-------- PASAJE PROPORCIONADO
Pero me enseñaron algo mucho más importante que en la adolescencia no entendí y que iba mucho más allá del deporte o de la música.
A no dejar lo que empiezas, a continuar, a esforzarte, a crecer y a avanzar.
Me enseñaron el valor de la constancia.
En el caso de mi padre, seguro que, de pequeño, también se lo enseñaron a él. No en vano, continuó con el negocio que había fundado mi abuelo en 1940, nada menos que una agencia de publicidad en plena postguerra, cuando los pequeños comercios de barrio necesitaban un empujón para darse a conocer… y a la que consiguió convertir, tras su incorporación en 1978, en un referente de la comunicación gallega, gracias a su constancia.
Sigo sus pasos en eso.
Porque no soy la mejor creativa del mundo, ni la mejor publicista del mundo, ni tampoco la mejor copywriter del mundo. Pero llevo escribiendo de manera constante desde que terminé la carrera de Publicidad y salí del máster de creatividad de The School Agency, hace 20 años. 20 años pensando creativamente, teniendo ideas, leyendo sobre ideas, aprendiendo sobre pensamiento creativo, usando la creatividad, enseñando creatividad, aplicando la creatividad en las marcas con las que trabajo, creando o escribiendo.
Eso no me hace ser la mejor, de ninguna manera, pero es mi trabajo, sé hacerlo, sé cómo conseguir que un equipo lo haga y ha sido gracias a practicarlo durante 20 años. A ser constante. A la constancia.
----------------
-------- DATOS
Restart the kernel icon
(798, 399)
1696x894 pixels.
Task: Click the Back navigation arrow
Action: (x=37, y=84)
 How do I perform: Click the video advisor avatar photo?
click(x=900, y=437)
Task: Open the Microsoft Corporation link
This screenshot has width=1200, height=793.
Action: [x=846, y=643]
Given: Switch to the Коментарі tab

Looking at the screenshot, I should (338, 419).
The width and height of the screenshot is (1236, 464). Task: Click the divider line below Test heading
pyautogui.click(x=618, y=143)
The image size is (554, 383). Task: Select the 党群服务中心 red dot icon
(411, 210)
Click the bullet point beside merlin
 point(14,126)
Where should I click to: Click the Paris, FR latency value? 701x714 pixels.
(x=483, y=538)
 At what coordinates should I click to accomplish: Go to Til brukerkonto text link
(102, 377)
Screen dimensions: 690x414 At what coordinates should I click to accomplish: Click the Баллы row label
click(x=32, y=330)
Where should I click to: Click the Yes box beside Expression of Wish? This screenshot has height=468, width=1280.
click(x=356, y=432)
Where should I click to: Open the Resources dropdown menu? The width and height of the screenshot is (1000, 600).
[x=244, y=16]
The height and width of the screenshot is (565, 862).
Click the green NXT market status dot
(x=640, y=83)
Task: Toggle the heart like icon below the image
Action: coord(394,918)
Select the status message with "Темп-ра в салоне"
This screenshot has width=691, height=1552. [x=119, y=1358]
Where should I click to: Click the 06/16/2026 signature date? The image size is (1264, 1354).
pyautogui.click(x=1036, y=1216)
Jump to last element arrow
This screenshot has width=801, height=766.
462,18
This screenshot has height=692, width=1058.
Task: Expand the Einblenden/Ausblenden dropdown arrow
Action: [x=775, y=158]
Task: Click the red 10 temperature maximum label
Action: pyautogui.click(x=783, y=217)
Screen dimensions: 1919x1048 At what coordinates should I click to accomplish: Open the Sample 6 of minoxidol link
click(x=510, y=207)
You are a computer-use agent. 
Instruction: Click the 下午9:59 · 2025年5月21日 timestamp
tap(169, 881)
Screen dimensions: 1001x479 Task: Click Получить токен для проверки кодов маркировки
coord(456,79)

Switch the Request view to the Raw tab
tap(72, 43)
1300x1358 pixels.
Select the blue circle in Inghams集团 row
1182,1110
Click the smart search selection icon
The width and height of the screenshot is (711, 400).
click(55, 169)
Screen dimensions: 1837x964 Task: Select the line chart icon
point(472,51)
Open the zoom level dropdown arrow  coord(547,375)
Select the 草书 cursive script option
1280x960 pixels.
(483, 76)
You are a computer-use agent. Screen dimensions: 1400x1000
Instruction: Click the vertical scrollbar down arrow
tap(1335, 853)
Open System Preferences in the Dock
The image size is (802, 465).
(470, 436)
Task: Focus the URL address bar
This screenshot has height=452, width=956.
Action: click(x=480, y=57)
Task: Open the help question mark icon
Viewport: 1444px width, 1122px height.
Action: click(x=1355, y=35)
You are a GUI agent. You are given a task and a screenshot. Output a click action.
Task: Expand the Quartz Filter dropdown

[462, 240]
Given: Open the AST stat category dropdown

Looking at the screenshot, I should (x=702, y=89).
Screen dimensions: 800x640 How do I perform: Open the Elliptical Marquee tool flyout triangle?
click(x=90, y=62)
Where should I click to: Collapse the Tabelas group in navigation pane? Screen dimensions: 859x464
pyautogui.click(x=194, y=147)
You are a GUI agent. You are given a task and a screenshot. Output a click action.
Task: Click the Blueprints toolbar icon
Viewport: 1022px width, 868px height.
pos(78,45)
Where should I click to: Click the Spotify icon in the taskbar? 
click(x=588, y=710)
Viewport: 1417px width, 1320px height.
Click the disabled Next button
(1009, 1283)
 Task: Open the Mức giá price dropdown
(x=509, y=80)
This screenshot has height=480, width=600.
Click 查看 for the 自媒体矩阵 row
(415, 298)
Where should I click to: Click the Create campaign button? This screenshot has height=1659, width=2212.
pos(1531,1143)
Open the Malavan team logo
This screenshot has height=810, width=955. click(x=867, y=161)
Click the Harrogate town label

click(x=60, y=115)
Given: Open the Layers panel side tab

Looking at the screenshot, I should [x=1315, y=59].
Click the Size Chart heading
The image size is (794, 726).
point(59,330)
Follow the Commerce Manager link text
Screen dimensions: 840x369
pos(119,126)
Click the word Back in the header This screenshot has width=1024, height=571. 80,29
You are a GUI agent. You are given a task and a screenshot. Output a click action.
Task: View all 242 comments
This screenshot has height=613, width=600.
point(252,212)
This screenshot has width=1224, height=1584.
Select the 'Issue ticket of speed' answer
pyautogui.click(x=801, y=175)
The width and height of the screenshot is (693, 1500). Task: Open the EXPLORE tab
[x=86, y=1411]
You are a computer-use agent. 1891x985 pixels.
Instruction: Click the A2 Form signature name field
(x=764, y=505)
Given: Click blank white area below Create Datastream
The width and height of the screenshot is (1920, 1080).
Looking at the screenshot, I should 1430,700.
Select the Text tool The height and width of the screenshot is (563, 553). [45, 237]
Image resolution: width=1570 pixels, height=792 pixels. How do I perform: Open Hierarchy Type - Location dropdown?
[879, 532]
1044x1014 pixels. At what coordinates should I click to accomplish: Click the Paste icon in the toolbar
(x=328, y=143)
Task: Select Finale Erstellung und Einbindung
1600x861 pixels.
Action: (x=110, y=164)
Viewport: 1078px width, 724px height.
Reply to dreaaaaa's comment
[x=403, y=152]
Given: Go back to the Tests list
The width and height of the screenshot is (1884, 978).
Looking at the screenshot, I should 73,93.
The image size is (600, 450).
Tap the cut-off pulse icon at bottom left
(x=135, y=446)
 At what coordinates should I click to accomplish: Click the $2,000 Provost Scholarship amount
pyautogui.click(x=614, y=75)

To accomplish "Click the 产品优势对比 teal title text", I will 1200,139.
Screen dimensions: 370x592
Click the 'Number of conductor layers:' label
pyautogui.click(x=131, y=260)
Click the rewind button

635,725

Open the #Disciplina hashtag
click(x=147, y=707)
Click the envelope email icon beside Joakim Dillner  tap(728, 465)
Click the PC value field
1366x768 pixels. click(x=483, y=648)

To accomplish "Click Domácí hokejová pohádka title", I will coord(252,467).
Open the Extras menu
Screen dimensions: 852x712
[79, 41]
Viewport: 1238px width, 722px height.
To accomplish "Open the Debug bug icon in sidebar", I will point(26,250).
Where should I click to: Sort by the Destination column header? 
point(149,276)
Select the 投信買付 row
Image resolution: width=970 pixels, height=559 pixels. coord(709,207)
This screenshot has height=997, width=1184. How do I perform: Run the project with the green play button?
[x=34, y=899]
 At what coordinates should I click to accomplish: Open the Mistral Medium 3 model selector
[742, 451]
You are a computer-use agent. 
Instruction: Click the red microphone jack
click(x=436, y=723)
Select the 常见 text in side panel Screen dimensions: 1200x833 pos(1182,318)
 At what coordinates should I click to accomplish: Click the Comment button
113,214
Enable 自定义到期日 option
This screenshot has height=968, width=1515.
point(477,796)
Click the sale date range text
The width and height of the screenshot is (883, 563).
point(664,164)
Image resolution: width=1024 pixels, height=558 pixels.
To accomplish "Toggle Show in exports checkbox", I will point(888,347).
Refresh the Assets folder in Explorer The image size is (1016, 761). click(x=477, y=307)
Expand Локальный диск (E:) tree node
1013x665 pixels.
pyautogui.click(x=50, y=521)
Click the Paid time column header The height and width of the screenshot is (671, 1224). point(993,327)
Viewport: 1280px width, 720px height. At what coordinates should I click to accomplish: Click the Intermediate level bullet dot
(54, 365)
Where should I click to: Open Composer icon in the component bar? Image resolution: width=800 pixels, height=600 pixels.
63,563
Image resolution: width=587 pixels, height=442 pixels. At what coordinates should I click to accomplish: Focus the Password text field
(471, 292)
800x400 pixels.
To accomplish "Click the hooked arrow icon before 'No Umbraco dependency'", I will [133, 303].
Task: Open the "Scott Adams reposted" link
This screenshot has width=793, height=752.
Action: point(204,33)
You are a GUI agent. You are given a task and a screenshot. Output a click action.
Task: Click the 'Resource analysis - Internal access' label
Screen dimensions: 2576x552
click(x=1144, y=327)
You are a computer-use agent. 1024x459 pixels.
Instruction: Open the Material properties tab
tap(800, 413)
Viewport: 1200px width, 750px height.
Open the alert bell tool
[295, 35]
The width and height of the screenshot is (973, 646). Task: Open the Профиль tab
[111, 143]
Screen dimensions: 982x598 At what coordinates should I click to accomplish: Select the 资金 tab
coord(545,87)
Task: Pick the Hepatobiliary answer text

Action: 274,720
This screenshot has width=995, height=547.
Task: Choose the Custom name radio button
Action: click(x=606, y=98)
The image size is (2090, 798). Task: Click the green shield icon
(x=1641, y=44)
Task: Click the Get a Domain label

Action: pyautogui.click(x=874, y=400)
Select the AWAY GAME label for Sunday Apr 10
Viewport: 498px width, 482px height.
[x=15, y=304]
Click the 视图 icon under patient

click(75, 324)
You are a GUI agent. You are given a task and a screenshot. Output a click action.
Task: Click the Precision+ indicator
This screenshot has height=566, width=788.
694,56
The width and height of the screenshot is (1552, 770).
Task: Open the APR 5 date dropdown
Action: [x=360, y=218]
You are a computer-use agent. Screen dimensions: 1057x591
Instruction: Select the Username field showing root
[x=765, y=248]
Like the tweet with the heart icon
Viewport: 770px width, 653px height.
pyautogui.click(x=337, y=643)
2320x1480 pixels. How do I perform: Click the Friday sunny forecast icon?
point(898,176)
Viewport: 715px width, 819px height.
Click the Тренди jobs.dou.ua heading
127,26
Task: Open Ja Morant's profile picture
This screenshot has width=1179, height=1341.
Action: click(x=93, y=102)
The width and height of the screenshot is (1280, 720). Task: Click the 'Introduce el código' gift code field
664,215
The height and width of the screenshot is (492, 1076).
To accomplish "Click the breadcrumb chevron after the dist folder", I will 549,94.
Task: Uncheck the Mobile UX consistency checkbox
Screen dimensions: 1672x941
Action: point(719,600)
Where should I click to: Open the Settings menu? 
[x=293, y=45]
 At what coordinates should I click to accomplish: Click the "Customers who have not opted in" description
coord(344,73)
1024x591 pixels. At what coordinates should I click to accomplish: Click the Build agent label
----------------
- [PROBLEMAS Y TAREAS]
A - Según el texto sobre la constancia, ¿en qué año fundó el abuelo el negocio que después continuó el padre?
B - Transcribe del texto sobre la constancia el fragmento que se abre con las palabras que contienen "Pero me enseñaron" y se cierra con "de la constancia.".

- [RESPUESTAS POR TAREA]
A - En 1940.

B -
Pero me enseñaron algo mucho más importante que en la adolescencia no entendí y que iba mucho más allá del deporte o de la música.
A no dejar lo que empiezas, a continuar, a esforzarte, a crecer y a avanzar.
Me enseñaron el valor de la constancia.